Often it is convenient to scale gcds by a unit to a normal form, e.g. in $\,\Bbb Z\,$ we normalize gcds $\ge 0,\,$ by scaling by the unit $-1$ if need be, and in a polynomial ring $\,K[x]\,$ over a field, we normalize them to be monic (lead coeff $\,c_n = 1),\,$ by scaling the polynomial by $\,c_n^{-1}\,$ if need be (thus a constant gcd $\,c_0\neq 0$ normalizes to $1).\,$
However, a nice unit normalization algorithm need not exist in all domains, so generally gcds are only determined up to unit multiples, i.e. up to associate-ness, so e.g. $\,\gcd(a,b)\approx 1$ means that the gcd is associate to $1$, i.e. is a unit, i.e $\,c\mid a,b\iff c\mid 1.\,$ Beware that a common abuse of language is to write $\gcd(a,b) = c\,$ to denote $\,\gcd(a,b)\approx c,\,$ esp. in contexts when there is no natural choice for unit normalization.
See here for further discussion.
If you apply the Euclidean algorithm to $p(x)$ and $q(x)$ and the last non zero remainder is $44$, then there are polynomials $\alpha(x)$ and $\beta(x)$ such that $\alpha(x)p(x)+\beta(x)q(x)=44$. But then $\frac{\alpha(x)}{44}p(x)+\frac{\beta(x)}{44}q(x)=1$. So, $1$ is also a greatest common divisor of $p(x)$ and $q(x)$. Actually, if $r(x)$ is a greatest common divisor of $p(x)$ and $q(x)$, then so is $\frac{r(x)}k$, where $k$ is the coefficient of the monomial with highest exponent in $r(x)$. Then $\frac{r(x)}k$ is a monic polynomial, and it is usual to work with a monic polynomial when we are working with greatest common divisors of two polynomials.
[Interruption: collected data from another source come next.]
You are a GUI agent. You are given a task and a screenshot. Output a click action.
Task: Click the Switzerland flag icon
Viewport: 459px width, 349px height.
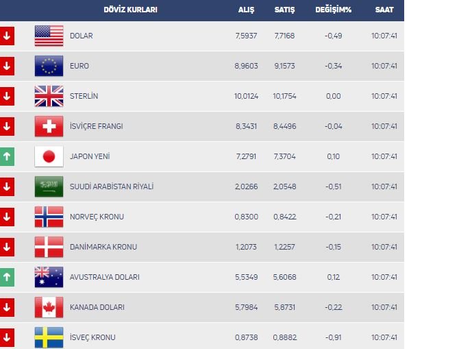coord(49,126)
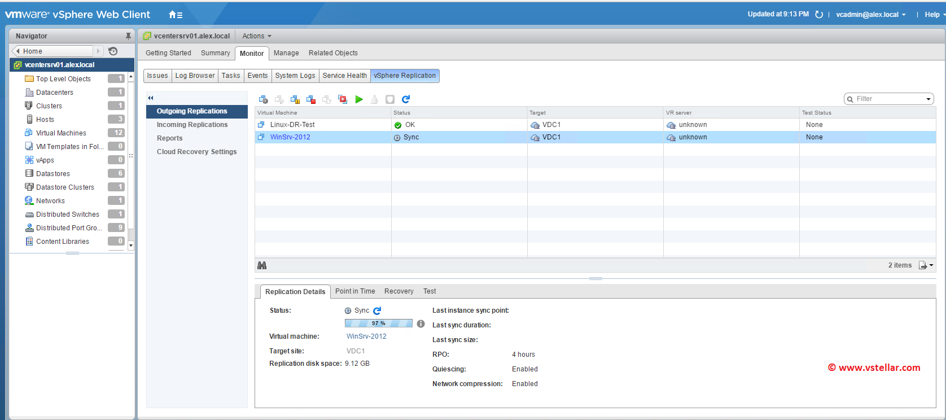This screenshot has height=420, width=946.
Task: Open the export list dropdown near 2 items
Action: point(926,265)
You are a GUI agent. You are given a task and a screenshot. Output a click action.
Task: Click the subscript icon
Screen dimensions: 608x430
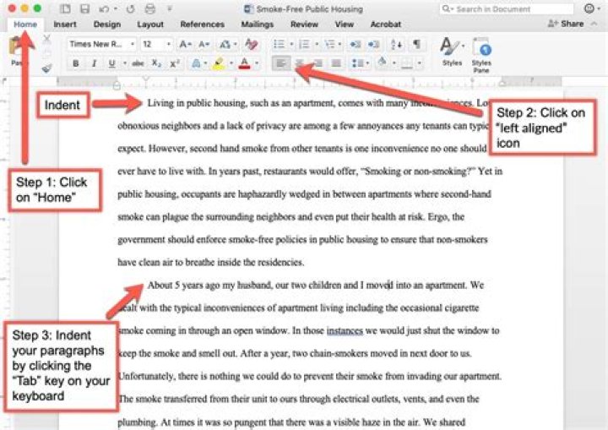[156, 63]
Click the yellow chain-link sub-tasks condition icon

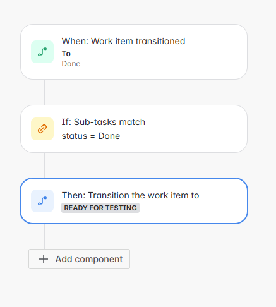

The general principle behind this is the concept of units in a ring (with a $1$-element): https://en.wikipedia.org/wiki/Unit_(ring_theory)
A unit is an element of the ring that divides $1$ (the multiplicative neutral element). When you are dealing only with multiplication (like in this case), elements that differ only by a unit have exactly the same behaviour regarding divisibility (I assume a commutative ring here):
If $u$ is a unit and $x=yu$, then $x$ and $y$ divide exactly the same ring elements:
$$x|a \iff \exists f:fx=a \Rightarrow (fu)y=a \Rightarrow y|a$$
and with $u'={1\over u}$ we have $y=xu'$ and we get similiarly
$$y|a \iff \exists f:fy=a \Rightarrow (fu')x=a \Rightarrow x|a.$$
One can show very similiarly, that exactly the same ring elements divide $x$ and $y$.
So to state this again, regarding divisibilty, $x$ and $y$ have exactly the same properties.
That means if you find by some calulation that $\gcd(a,b)=x$, then you can also say $\gcd(a,b)=y$ (always assuming that $x=yu$ with $u$ being a unit). That means the $\gcd$ is only determined up to a unit!
When starting on these topics of divisibility and $\gcd$ etc. with $\mathbb Z$, this is usually ignored, as the only units of $\mathbb Z$ are $1$ and $-1$, and the general presentation on these topics is centered on positive integers, so the $-1$ gets ignored.
To come back to your problem, the ring in questions is ${\mathbb Q[x]}$. It's easy to check that in that ring the units are exactly the non-zero constant polynomials. That means that any $\gcd$ is only determined up to a unit (=constant polynomial). It is just as valid to claim the $\gcd$ equals the polynomial $p(x)=1$ or $q(x)=15$ or $r(x)=-2019.0319$, or whatever other constant comes to your mind.
As the other answers said, using the polynomial with the leading coefficient equal to $1$ is a general convention so results can be easily compared. It's the same (a convention) as writing one half usually as ${1 \over 2}$ and not the equally valid ${-17 \over -34}$.